Keith Parker marks 50 years in journalism

By Press Gazette

Fifty years ago aged 16 he had to buy his own bicycle and typewriter to get his first reporting job. Half a century later to the day, Keith Parker stepped down as chairman of the Newspaper Qualifications Council.

During 17 years as editor and later as managing director, Parker built the Wolverhampton Express and Star into the biggest-selling regional daily newspaper in the country.

High-pressure editionising delivered bespoke issues of the newspaper into all corners of his circulation area. Before we heard of Wapping he introduced computers into his newsrooms to improve the speed and the production of those editions.

His was a total newspaper. His journalists went to wars, they covered major national stories, they didn’t sit glum-faced watching the PA copy stream in.

He produced the paper through two lengthy strikes, including one over new technology that involved hundreds of pickets and police surrounding the building. It was so bad at one time that an incendiary device was placed under the car of the chairman,the late Malcolm Graham.

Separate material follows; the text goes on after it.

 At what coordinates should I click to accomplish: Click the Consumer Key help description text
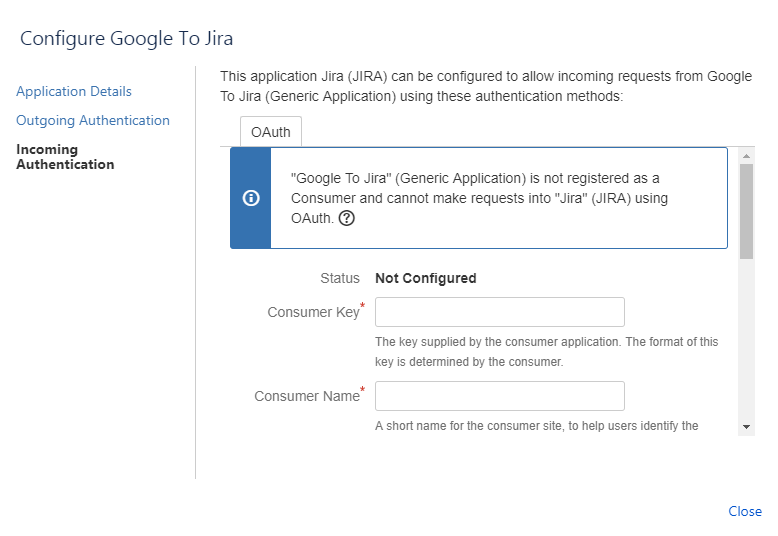(546, 352)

But this was always because he wanted to produce the best, biggest-selling newspaper. Something his teams could have pride in so that the people of the West Midlands could have their own full-service daily newspaper.

He campaigned on press freedoms, on journalism training, helped to draft the PCC Code of Practice and was president of the Guild of British Newspapers.

In an unrivalled career little would have given him more pride than when a host of legendary regional editors like Ian Beales, Derek Tucker, Allan Prosser, Keith Elliot and Adrian Faber gathered last week to buy him lunch and swap stories to celebrate that career.